Nigella's weight has fluctuated over the years, but the celebrity chef has shed the pounds after a particularly brutal phase in her personal life. She revealed her new figure in Good Housekeeping (left).
“I’m not a planner,” she says. “There are certain things you have to organise – you need structure in order to be spontaneous – but that’s how I cook and how I live.”
Happiness, and an even keel, has finally come after that horrendously public divorce from ex-husband Charles Saatchi, and a court trial involving two former assistants.
And that’s reflected in her new cookbook, Simply Nigella. This, her 10th book, is reflective of her more relaxed approach to life. Gone are those trademark tight black dresses and vampy hair. In their place, more slouchy checked shirts... and jeans!
And it’s telling that one of the chapters in the book is simply called “Breathe”.
“What I’m trying to do, and this is true for the whole book and in my life, is to make food that makes me feel good.”
That’s not to say the cheese and cream-loving Nigella is but a memory – “I wouldn’t want a life where I lived on chia seed pudding,” she asserts. Instead, she chooses whatever it is that makes her feel good on any given day, whether that be a bowl of broccoli or a block of chocolate.

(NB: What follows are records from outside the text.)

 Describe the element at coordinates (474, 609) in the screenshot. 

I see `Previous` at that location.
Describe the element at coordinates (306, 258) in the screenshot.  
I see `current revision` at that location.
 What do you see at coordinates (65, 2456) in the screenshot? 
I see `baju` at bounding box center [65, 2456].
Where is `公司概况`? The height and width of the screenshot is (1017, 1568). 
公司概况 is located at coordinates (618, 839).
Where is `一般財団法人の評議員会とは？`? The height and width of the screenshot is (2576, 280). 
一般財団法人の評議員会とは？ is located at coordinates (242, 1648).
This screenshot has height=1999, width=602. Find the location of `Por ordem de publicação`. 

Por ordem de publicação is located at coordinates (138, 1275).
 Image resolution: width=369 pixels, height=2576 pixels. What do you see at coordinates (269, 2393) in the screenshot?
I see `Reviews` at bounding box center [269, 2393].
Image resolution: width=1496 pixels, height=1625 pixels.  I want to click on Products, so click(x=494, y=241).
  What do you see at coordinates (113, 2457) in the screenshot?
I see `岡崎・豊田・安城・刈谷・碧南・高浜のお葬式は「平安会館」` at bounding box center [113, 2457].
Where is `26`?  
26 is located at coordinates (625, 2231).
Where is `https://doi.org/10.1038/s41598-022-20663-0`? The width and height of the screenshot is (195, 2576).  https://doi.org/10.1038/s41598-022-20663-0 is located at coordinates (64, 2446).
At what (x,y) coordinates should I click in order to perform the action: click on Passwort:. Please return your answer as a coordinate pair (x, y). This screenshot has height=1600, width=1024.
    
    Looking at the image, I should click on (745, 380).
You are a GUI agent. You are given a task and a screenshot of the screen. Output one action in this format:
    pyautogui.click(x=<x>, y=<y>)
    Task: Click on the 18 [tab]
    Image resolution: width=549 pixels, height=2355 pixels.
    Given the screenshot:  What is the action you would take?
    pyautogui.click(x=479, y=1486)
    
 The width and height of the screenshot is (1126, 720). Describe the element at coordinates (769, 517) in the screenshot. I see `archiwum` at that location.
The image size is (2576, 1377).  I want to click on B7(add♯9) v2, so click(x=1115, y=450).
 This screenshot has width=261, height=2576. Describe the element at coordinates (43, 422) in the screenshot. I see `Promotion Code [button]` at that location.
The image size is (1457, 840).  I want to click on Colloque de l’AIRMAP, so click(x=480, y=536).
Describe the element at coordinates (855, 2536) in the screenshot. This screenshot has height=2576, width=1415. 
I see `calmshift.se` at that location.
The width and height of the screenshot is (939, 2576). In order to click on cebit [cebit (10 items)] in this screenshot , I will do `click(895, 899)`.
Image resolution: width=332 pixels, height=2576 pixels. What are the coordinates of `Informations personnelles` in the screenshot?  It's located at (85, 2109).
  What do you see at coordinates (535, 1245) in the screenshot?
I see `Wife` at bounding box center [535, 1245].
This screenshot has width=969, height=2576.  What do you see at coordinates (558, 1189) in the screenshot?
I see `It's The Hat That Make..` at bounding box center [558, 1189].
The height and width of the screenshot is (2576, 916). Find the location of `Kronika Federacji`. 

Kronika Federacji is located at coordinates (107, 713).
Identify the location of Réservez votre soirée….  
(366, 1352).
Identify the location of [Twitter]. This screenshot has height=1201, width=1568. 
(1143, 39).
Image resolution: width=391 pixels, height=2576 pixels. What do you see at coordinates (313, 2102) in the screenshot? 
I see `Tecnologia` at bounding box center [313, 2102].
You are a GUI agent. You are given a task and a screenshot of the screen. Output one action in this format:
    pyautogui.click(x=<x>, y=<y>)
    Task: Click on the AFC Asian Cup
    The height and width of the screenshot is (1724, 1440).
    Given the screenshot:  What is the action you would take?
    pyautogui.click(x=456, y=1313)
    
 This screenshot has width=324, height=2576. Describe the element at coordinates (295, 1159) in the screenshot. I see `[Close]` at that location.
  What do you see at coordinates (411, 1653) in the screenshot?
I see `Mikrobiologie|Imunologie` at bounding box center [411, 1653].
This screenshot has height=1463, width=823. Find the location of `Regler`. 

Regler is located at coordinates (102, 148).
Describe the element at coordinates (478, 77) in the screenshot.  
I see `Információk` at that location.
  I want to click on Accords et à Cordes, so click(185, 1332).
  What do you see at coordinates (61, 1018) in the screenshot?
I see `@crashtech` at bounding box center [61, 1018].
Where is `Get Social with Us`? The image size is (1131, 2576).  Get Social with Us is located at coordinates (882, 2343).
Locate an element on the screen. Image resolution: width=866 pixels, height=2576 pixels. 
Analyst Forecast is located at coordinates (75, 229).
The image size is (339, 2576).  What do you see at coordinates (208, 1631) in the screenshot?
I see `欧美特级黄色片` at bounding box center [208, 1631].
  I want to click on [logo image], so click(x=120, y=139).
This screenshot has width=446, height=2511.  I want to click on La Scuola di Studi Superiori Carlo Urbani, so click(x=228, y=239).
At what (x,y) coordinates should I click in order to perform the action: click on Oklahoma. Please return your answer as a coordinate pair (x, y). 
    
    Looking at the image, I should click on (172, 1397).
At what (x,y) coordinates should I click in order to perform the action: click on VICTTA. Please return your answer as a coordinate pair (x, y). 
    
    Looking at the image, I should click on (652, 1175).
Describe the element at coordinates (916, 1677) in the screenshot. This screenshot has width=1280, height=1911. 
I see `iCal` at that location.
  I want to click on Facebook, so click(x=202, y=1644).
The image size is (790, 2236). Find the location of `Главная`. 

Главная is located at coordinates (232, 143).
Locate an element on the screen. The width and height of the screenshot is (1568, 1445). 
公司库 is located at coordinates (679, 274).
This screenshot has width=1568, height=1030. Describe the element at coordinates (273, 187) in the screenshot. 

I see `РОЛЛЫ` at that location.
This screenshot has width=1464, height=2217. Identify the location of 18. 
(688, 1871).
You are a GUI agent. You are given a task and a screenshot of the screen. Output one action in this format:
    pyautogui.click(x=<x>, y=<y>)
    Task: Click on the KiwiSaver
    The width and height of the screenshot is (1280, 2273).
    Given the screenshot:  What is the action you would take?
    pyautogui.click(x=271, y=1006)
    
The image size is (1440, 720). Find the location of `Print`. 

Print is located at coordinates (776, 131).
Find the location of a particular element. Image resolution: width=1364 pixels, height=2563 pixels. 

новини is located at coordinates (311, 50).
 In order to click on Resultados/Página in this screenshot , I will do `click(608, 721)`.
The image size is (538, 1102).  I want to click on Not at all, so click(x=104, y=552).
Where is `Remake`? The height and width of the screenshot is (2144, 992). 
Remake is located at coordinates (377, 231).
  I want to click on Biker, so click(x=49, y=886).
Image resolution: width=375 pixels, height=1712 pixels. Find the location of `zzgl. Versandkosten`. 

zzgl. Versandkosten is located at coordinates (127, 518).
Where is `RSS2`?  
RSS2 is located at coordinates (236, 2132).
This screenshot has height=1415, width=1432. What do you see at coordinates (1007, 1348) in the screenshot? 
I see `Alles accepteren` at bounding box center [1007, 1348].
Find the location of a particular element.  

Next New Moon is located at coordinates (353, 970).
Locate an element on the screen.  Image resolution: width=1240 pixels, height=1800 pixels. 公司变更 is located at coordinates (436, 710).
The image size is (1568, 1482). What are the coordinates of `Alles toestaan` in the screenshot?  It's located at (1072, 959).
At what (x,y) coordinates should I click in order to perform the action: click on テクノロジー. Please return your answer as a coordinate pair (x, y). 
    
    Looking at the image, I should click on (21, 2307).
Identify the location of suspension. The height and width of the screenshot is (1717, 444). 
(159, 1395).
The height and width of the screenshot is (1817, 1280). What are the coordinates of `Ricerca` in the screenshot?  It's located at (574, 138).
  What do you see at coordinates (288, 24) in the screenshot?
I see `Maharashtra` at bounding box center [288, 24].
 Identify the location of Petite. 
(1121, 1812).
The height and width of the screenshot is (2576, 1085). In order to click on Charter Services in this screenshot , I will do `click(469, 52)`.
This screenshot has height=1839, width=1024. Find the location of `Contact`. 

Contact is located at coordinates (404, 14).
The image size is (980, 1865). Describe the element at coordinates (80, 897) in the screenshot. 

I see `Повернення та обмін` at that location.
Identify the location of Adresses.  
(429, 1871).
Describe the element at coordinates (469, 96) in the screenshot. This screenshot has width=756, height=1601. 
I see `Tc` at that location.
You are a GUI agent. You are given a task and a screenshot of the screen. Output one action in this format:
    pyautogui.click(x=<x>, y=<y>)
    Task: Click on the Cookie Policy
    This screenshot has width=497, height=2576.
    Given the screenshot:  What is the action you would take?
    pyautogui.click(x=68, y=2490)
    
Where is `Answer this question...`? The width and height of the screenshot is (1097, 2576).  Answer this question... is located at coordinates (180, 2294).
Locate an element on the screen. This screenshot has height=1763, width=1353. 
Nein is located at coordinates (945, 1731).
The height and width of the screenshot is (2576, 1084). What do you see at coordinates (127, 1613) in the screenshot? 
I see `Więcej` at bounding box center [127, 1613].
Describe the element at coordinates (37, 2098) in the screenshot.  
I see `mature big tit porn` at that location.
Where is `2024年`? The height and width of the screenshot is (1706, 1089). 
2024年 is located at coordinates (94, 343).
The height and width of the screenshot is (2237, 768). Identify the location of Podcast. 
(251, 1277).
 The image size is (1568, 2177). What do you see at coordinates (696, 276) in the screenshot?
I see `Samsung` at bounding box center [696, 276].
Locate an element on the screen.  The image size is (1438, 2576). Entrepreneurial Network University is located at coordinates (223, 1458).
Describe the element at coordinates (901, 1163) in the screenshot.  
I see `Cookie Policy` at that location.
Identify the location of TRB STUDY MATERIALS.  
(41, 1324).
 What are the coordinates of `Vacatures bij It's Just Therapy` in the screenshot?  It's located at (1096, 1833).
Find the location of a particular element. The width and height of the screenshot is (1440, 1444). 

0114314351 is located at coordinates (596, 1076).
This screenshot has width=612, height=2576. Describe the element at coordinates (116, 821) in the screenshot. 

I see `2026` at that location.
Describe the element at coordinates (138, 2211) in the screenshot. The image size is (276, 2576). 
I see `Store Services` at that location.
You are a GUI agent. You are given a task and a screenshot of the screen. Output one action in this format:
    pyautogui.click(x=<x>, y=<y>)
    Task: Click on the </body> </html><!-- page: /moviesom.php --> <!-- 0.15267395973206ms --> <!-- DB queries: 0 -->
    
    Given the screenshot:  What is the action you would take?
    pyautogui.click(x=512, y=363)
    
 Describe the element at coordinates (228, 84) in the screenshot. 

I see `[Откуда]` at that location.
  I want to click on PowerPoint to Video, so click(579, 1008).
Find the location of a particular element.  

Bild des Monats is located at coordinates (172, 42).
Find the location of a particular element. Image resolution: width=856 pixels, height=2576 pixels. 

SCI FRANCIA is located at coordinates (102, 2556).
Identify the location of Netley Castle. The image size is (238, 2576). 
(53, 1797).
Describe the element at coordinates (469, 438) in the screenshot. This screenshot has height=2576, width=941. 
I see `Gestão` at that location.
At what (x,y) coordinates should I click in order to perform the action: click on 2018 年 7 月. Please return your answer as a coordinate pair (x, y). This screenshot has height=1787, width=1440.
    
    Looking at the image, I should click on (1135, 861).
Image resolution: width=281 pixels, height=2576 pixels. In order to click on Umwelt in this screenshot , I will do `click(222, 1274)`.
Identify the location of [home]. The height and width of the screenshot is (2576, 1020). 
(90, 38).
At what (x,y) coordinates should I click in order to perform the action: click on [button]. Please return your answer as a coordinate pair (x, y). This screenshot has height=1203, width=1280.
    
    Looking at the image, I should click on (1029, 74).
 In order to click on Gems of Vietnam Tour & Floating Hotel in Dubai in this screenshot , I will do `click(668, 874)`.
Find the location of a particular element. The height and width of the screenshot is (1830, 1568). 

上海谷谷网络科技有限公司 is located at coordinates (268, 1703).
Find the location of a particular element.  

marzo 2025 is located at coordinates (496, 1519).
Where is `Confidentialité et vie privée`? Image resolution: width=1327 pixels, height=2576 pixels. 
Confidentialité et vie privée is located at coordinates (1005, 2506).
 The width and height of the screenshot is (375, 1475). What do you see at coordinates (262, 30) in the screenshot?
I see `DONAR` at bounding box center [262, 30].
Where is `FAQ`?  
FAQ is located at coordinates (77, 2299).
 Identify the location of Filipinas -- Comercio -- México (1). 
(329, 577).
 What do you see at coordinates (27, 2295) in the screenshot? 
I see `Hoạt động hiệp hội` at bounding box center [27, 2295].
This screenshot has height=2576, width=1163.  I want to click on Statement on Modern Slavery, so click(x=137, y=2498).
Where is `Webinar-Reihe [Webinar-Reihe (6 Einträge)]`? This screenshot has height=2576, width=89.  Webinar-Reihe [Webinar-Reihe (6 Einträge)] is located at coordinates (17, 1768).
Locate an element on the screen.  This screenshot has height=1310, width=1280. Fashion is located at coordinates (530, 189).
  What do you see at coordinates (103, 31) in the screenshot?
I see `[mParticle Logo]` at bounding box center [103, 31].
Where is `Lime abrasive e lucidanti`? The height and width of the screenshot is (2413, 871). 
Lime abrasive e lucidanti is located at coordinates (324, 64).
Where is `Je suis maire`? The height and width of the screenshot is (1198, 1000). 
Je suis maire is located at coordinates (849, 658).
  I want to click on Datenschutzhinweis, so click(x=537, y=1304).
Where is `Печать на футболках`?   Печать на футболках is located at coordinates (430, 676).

“Life is about balance, it’s not about being smug... so I am interested in how I feel. I am intuitive about my body.”
Food has always been a comfort for the self-taught chef, from her favourite jam tarts dating back to the ‘60s, to her great-aunt Myra’s pea, mint and avocado salad from the ‘70s, to all of the recipes from the “bittersweet“ ‘90s and finally, the dawn of her love of cake – the noughties.
“Believe me, I never set out to become a domestic goddess, and nor am I one,” she tells. “I just learned to bake. For me, it wasn’t an act of submission, but of liberation. Yes, the title [of the book] was provocative, but only if you miss the irony, and given the pictures in How to Be a Domestic Goddess, it seems to me hard to do!”
As Nigella has evolved, her food has too. It’s no coincidence that her latest book is focused on helping people feel better – it’s a personal symbol of how she’s managed to heal herself. It’s been three years since she last released a cookbook, Nigellissima, and the long hiatus can be attributed to her tidal wave of personal tragedies.
“In that time, I cooked in temporary kitchens and created a new one – and in the process rediscovered why cooking matters so much to me,” she says.
And while she’s sticking to her guns when it comes to her distaste of dieting and the term “clean eating”, she has started doing yoga – albeit a “rather slow” form called Iyengar. “Yoga certainly makes you feel great, and you want to carry on feeling great,” she says. “I’m not a fanatic. I just do a bit in a very slow way. Sometimes, lying down!”
Nigella’s weight has famously fluctuated through the years, but she’s now content at size 12. She says she never actively tries to lose weight, but that she does so when she’s feeling good. “I do not feel it is possible to live well without eating well... I cook the way I have always cooked – with greedy impatience and without heed to dietary pieties,” she says, adding that she refuses to sanctify or demonise any type of food – even kale.
The down-to-earth food writer – who, in her new book, endearingly admits she still can’t use chopsticks, despite a trip to Thailand last year – will soon be gracing New Zealand screens when Simply Nigella airs on Prime next year. The show will have the same message as the book, she tells. “So this is what Simply Nigella says, and it is an aptly simple message: Here’s where I am, here is my food, this is what my life tastes like right now.
“And, it’s tasting pretty good to me.”